Today one of the EonA/AWF teams in Turkey visited Kurucay slaughterhouse in Bolu, Turkey. Our team is made out of Asalet and Lesley and Dr. Eser, a German veterinarian and expert in “humane” slaughter. Like all other cattle and sheep slaughterhouses in Turkey, the animals have their throats cut without prior stunning. We of course would like to see that Turkey adopt stunning, but in the meantime are also trying hard to reduce suffering in other phases of the slaughter procedure. The slaughter-man at this plant sharpened the knife in between each cut, and the knife was long. He thus managed to make a proper cut already on the first, or sometimes the second time. In other plants we have been to, the slaughterman had to cut the throat 4-5 times until enough blood is coming out, which obviously causes more pain. Additionally we were very pleased to see that they had installed an anti-mounting rack along the corridor where the cattle pass through into the slaughterhouse. This prevented the bulls from mounting each other and falling and injurying themselves badly. We are going to use their anti-mounting rack as a model for all other cattle slaughterhouses in Turkey to copy asap.

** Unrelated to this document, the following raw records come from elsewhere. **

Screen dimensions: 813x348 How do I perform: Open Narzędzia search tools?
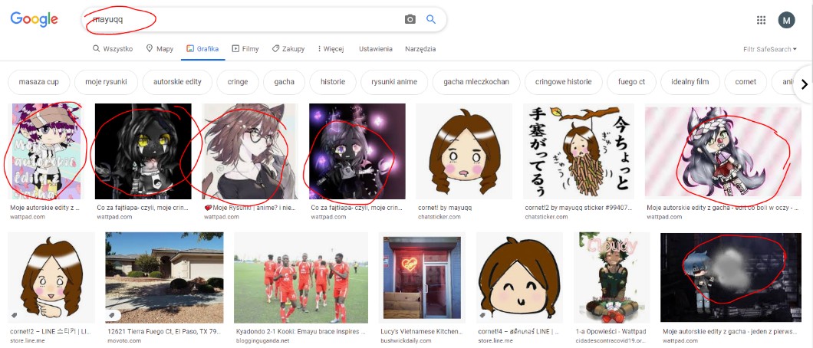(x=420, y=49)
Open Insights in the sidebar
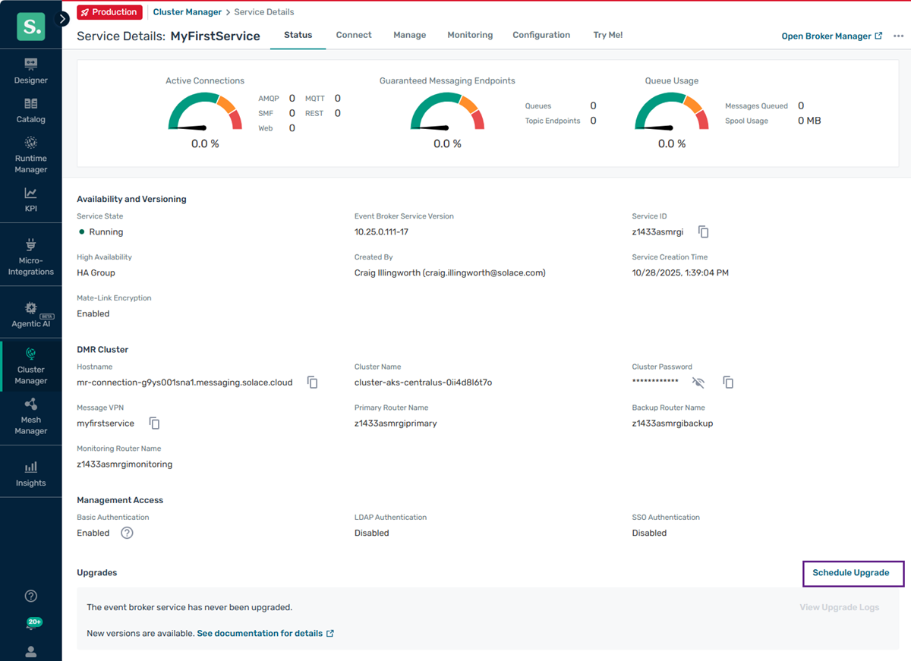 click(30, 474)
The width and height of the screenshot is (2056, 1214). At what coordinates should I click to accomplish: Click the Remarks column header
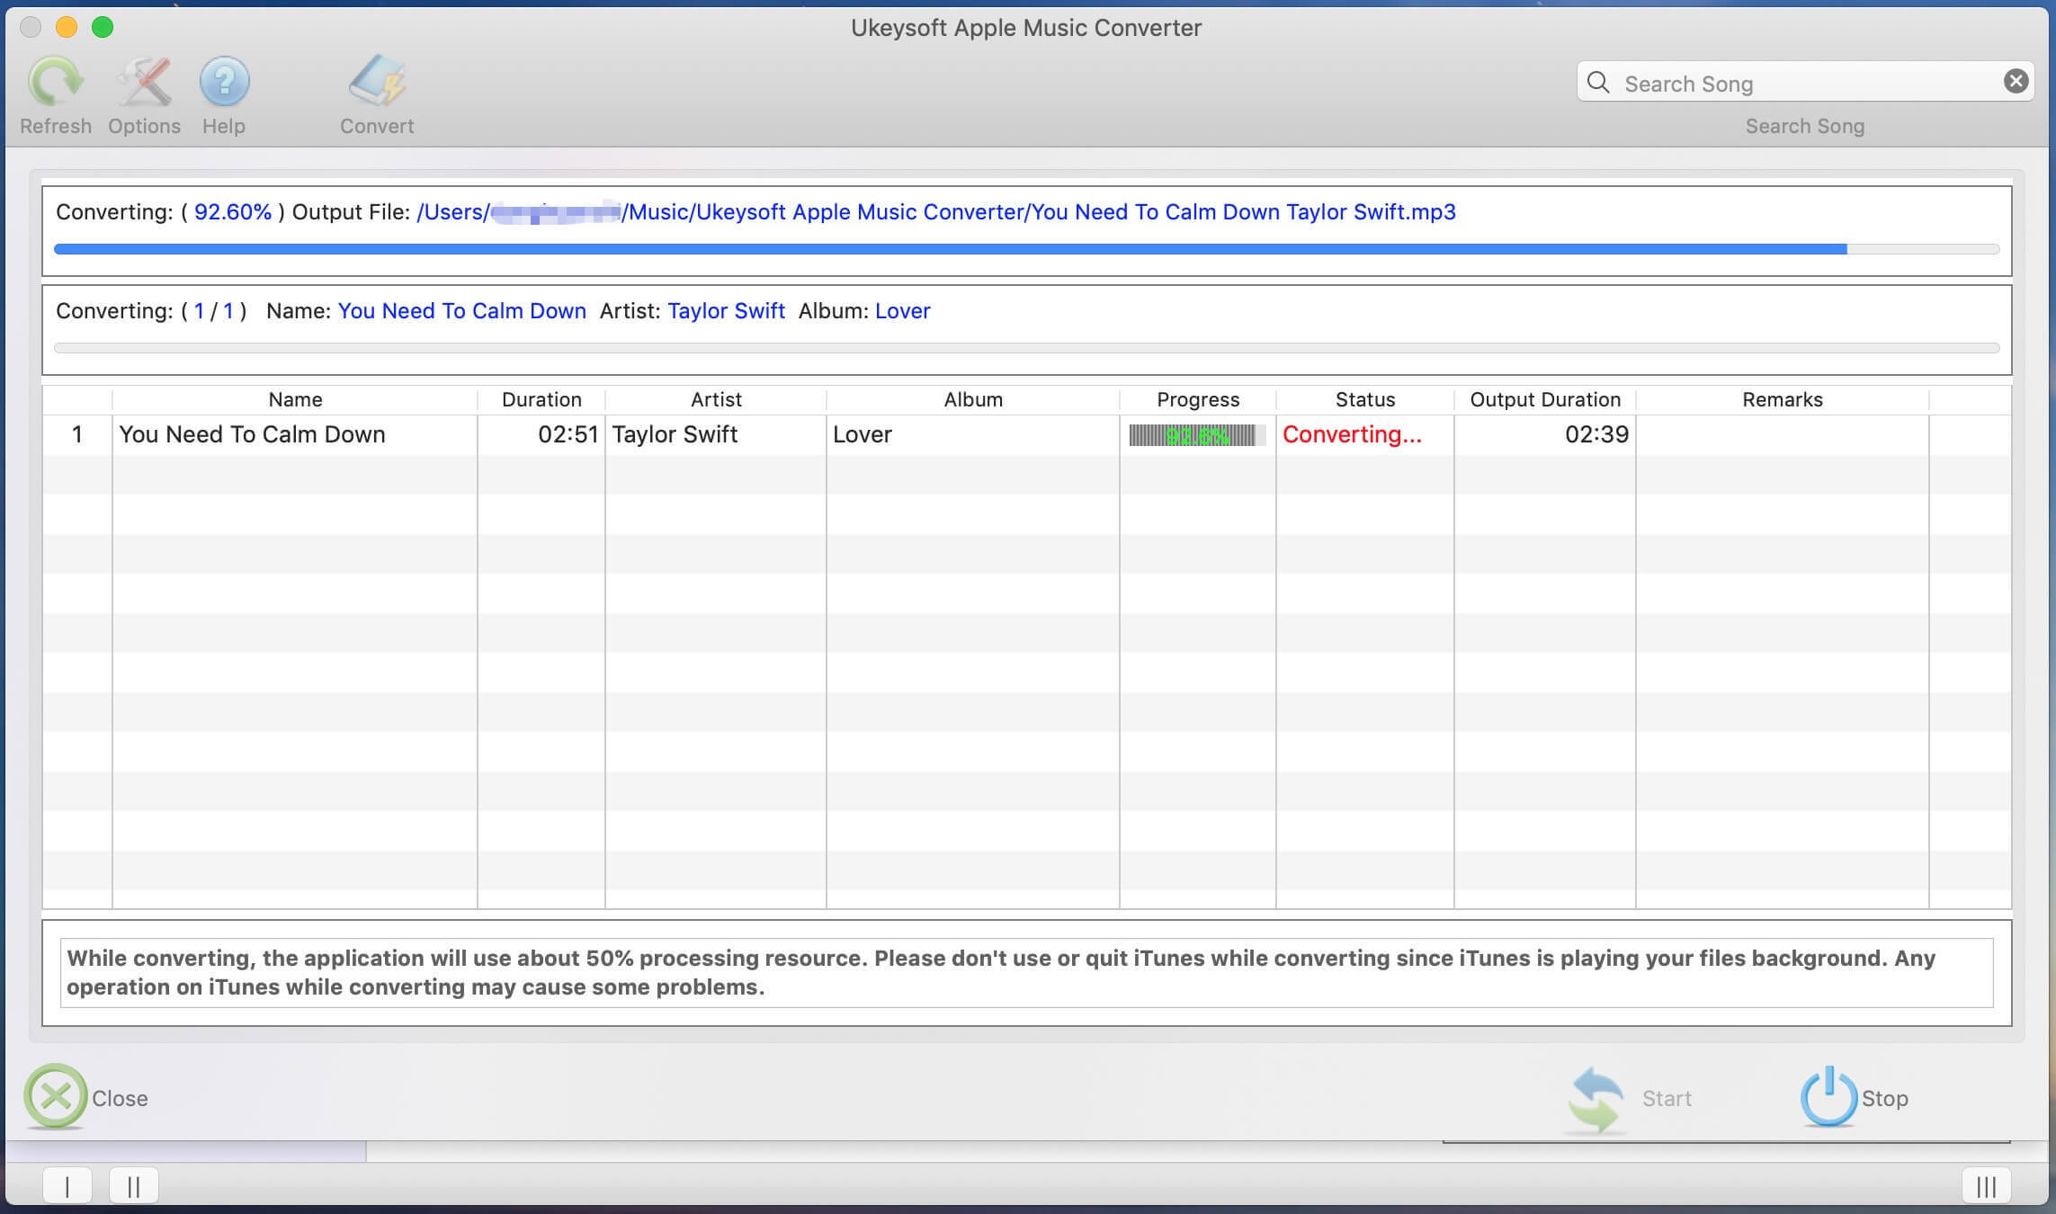pos(1782,399)
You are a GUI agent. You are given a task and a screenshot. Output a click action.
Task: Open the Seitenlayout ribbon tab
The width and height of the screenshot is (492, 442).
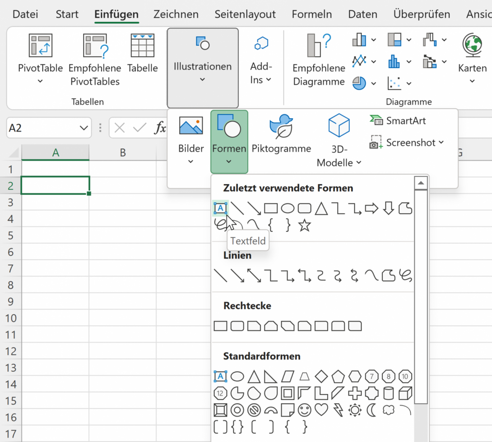pyautogui.click(x=245, y=14)
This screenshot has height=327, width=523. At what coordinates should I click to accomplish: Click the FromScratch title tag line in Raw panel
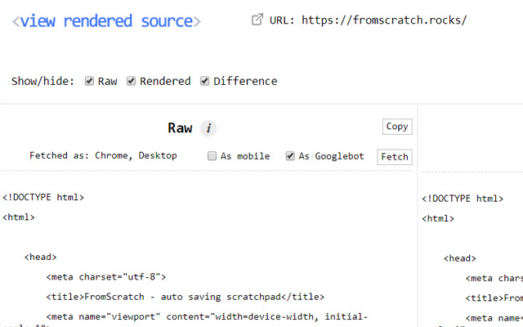(x=186, y=297)
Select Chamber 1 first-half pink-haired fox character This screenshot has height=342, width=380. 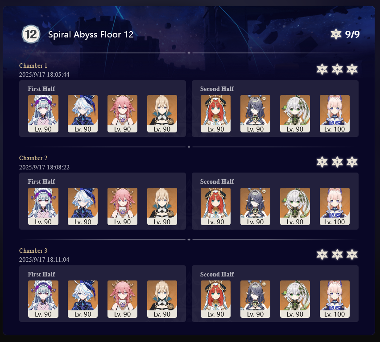[x=122, y=114]
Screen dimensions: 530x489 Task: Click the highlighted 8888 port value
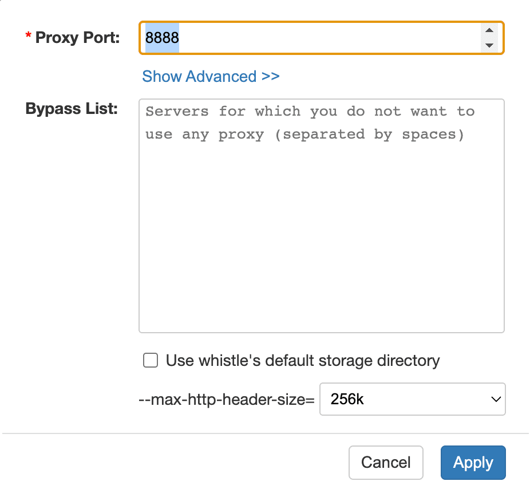163,38
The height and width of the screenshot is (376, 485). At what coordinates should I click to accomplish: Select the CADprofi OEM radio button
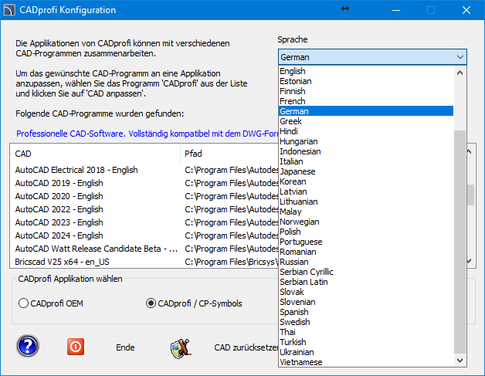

There were aspects in this plant however that badly need improvement and we had a long and very open discussion with the owner, the slaughterman and the veterinarian about them. For example, the animals see the slaughterprocess from the corridor, and thus are very apprehensive to move into the restraint box. This added stress and fear. They also use a trip-floor box and hang the cattle up by the legs, which causes injury and pain. Worse is that the bulls are fully hoisted 1 metre off the ground while still conscious and left sometimes like that for up to 17 seonds before being cut, and then it takes another 40-90 seconds before the animal loses enough blood that s/he becomes unconscious.
They promised us that they will soon hang curtains to block the view. Dr. Eser also showed them how to perform a chest-stick which makes the animal lose more blood quickly and thus lose consciousness faster. We will remain in touch with them and would like to thank them for being open to our criticisms and willing to learn. We invited them to our seminar this upcoming weekend in Istanbul and hope they will attend to learn more.
Via spreading knowledge and compassion, we hope to be able to quickly reduce at least some of the suffering to the billions of animals being slaughtered in the world.